··· Information given

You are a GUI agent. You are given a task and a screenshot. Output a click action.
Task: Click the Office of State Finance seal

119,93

······
··· Information given

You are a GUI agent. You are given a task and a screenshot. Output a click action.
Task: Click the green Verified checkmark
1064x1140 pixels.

······

### What needs to be done:
Using the data above, reproduce exactly the lines from the line that contains "Task: Click the green Verified checkmark" through the line that contains "1064x1140 pixels.", including both.

### Answer for this exercise:
Task: Click the green Verified checkmark
1064x1140 pixels.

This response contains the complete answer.